期刊名称:International Journal of Reconfigurable Computing
印刷版ISSN:1687-7195
电子版ISSN:1687-7209
出版年度:2011
卷号:2011
DOI:10.1155/2011/962062
出版社:Hindawi Publishing Corporation
摘要:We introduce a specialized self-checking hardware journal being used as a
centerpiece in our design strategy to build a processor tolerant to transient
faults. Fault tolerance here relies on the use of error detection techniques in
the processor core together with journalization and rollback execution to
recover from erroneous situations.
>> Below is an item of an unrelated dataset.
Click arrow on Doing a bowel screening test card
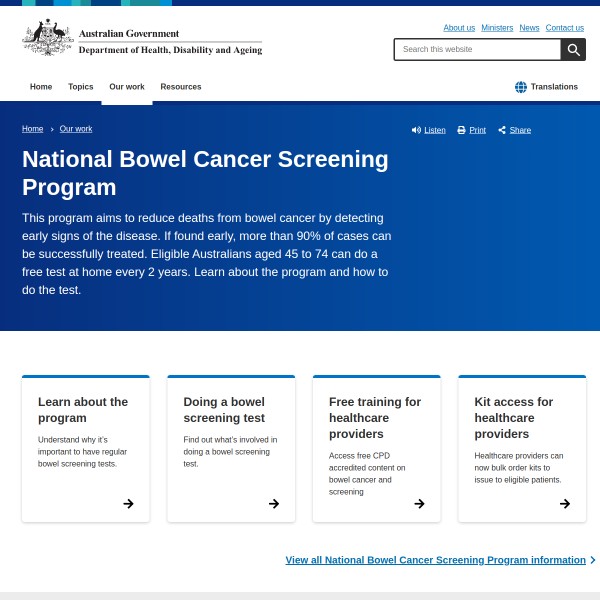The width and height of the screenshot is (600, 600). click(x=274, y=504)

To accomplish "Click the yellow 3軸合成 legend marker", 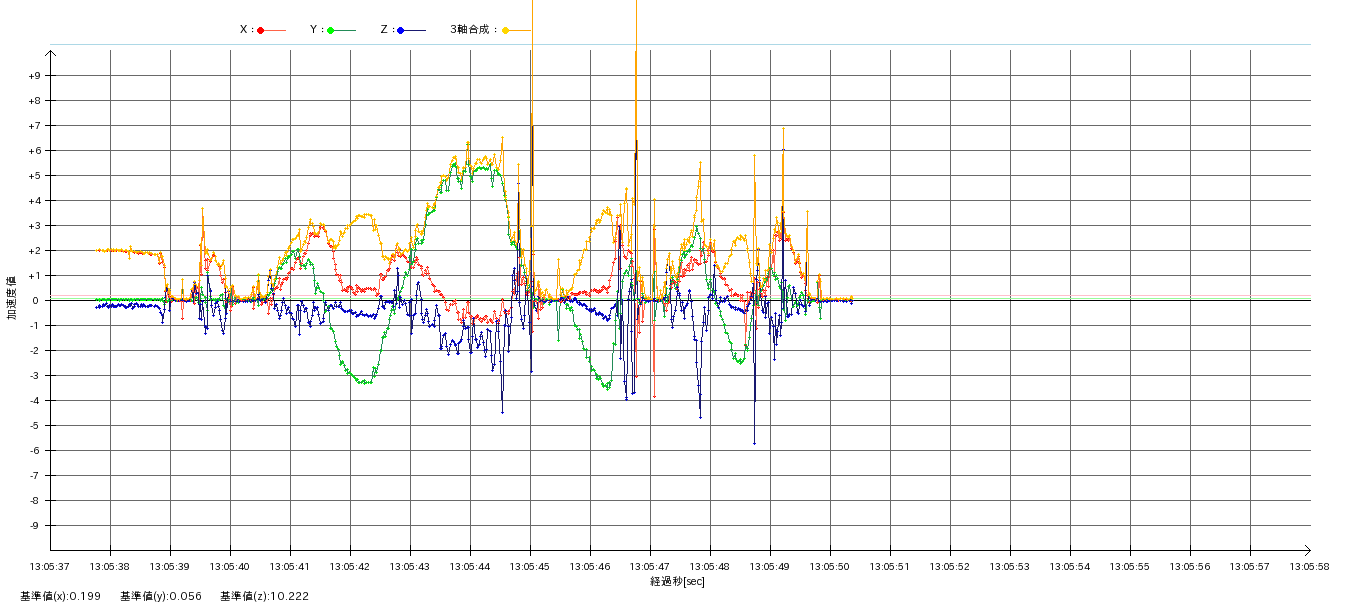I will 506,30.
Effective rollback recovery is possible
thanks to using a hardware journal and chosing a stack computing architecture
for the processor core instead of the usual RISC or CISC. The main objective of
the journalization and the hardware self-checking journal is to prevent data not
yet validated to be sent to the main memory, and allow to fast rollback
execution on faulty situations. The main memory, supposed to be fault secure in
our model, only contains valid (uncorrupted) data obtained from fault-free
computations. Error control coding techniques are used both in the processor
core to detect errors and in the HW journal to protect the temporarily stored
data from possible changes induced by transient faults. Implementation results
on an FPGA of the Altera Stratix-II family show clearly the relevance of the
approach, both in terms of performance/area tradeoff and fault tolerance
effectiveness, even for high error rates.